▶ [Task details]: Given the material below, return only the lines starting at the line with "Reject All (214, 837)" and ending at the line with "Accept All Cookies (215, 894)", exactly as they appear.

▶ [Data excerpts]:
# # # # # # #
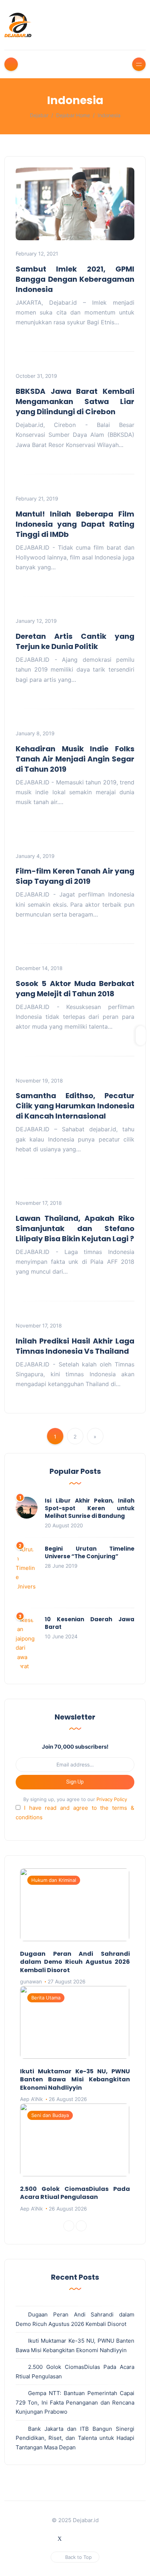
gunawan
# # # # # # #
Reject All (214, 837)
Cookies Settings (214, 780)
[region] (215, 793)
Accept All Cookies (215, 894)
# # # # # # #
▶ [Task answer]:
Reject All (214, 837)
Cookies Settings (214, 780)
[region] (215, 793)
Accept All Cookies (215, 894)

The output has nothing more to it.